2.3 DNA amplification, NGS sequencing and bioinformatic analysis

The V4 region of the 18S rRNA gene was amplified with PCR using the primers TAReuk454FWD1 and TAReukREV3 (Stoeck et al., 2010). The amplicon is about 390 bp in length. The reaction was performed in a volume of 50 μL composed of 5 μL of 10X reaction buffer, 1 μL of MgCl₂ (50 mM), 1 μL of dNTP mix (10 mM), 1 μL of each primer (10 mM), 10 ng of DNA, 0.2 μL of Platinum Taq (5 U/μL; Life Technologies, USA) and sterile water to reach a volume of 50 μL. A negative control PCR reaction was also set up, which did not produce any amplification. The amplification program included the following steps: denaturation at 95°C for 5 min, 30 cycles of denaturation (95°C for 30′ seconds), annealing (48°C for 30 seconds), extension (72°C for 30 seconds), and a final extension step (72°C for 1 minute).

All PCR products were purified with a PureLink PCR purification kit (Invitrogen, Carlsbad, CA, USA). CeleroTM DNA-Seq kit (NuGEN, San Carlos, CA, USA) was used for library preparation following the manufacturer’s instructions and avoiding the fragmentation step. Both input and final library were quantified by Qubit 2.0 Fluorometer (Invitrogen, Carlsbad, CA, USA) and quality tested by Agilent 2100 Bioanalyzer High Sensitivity DNA assay (Agilent technologies, Santa Clara, CA, USA). Libraries were sequenced on AVITI 2 x 300 bp platform (Element Biosciences, San Diego, CA, USA) by IGATech, Udine, Italy.

An internal pipeline was set up to analyze the metabarcoding sequences. (1) Where the amplicon length was permissive with respect to the read sequencing length, 3′-ends of pairs were overlapped with flash v.1.2.11 and parameters “–max-overlap 70 –min-overlap 15” (Magoč and Salzberg, 2011), while non-overlapping reads were maintained as separated pairs. Both overlapping and non-overlapping reads were retained. (2) Primer sequences used to amplify the 18S V4 region were removed with cutadapt v. 2.7 and parameters: “–discard-untrimmed –minimum-length 70 –overlap 10 –times 2 –error-rate 0.15” (Martin, 2011). Reads were retained if they maintained a minimum length of 70 bp. (3) Low-quality bases at 3′ tails of the reads were trimmed with the erne-filter v. 1.4.3 and parameters: “–min-size 70” (Del Fabbro et al., 2013). (4) The QIIME pipeline v. 1.9.1 (Bolyen et al., 2019) was then executed. (5) The library was scanned for the presence of chimeras with the VSEARCH algorithm v. 2.14.1 (Rognes et al., 2016). (6) The Operational Taxonomic Unit (OTU) picking process was performed in “open-reference” mode. Specifically, in “open-reference” OTUs were built de novo with a clustering threshold set at 97%. OTUs in “open-reference” analysis were generated with a minimum of 2 sequenced fragments. Finally, (7) taxonomy was assigned to OTUs using the predefined taxonomy mapping file of the reference sequences with the RDP classifier v. 2.2 (Wang and Cole, 2024). Only OTUs matching with 97% minimum identity threshold and with minimum confidence threshold of 0.50 were retained and subjected to further classification.

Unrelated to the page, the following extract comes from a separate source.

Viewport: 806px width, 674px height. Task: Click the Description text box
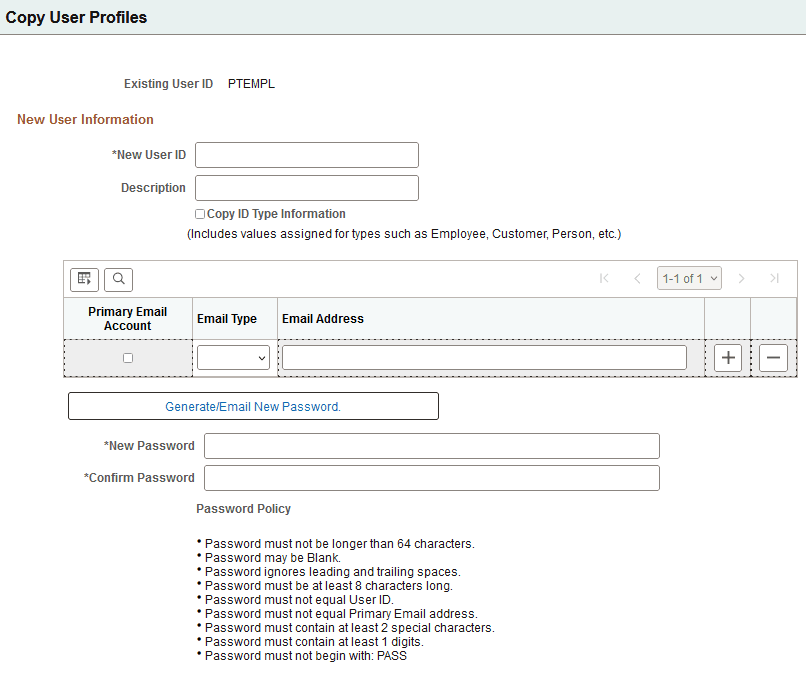[x=306, y=187]
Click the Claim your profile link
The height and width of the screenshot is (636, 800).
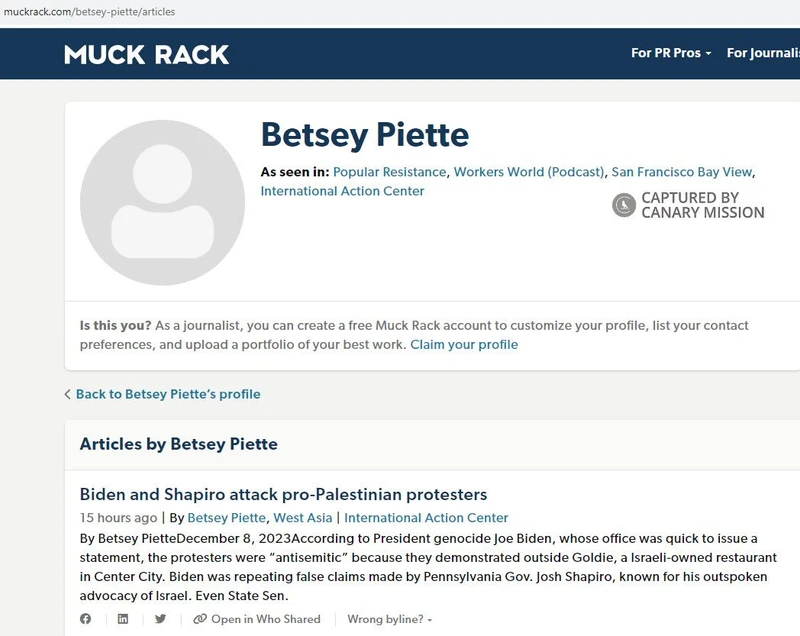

2.4 Statistical OTU diversity estimation

To evaluate the reliability of the number of reads obtained for each molecular taxonomic group or OTU to be used for establishing abundance, a statistical analysis to assess the consistency and homogeneity of the variance in the number of sequences among the replicates collected at each site was designed. In the initial phase, the null-hypothesis that there are no significant differences between the means of the number of sequences for the OTUs in the replicates was assessed. To investigate this, a one-way analysis of variance (ANOVA) for each sampling site was performed in R using the package vegan v. 2.6-4 (Oksanen et al., 2014), as detailed in Supplementary Table S1. The results from the independent replicas at each sampling site are very consistent and show no statistically significant differences, supporting the idea that the replications are highly dependable. To integrate the ANOVA results and assess the distribution of data, the Shapiro-Wilk test for normality was applied in R using the package vegan v. 2.6-4 (Supplementary Table S2).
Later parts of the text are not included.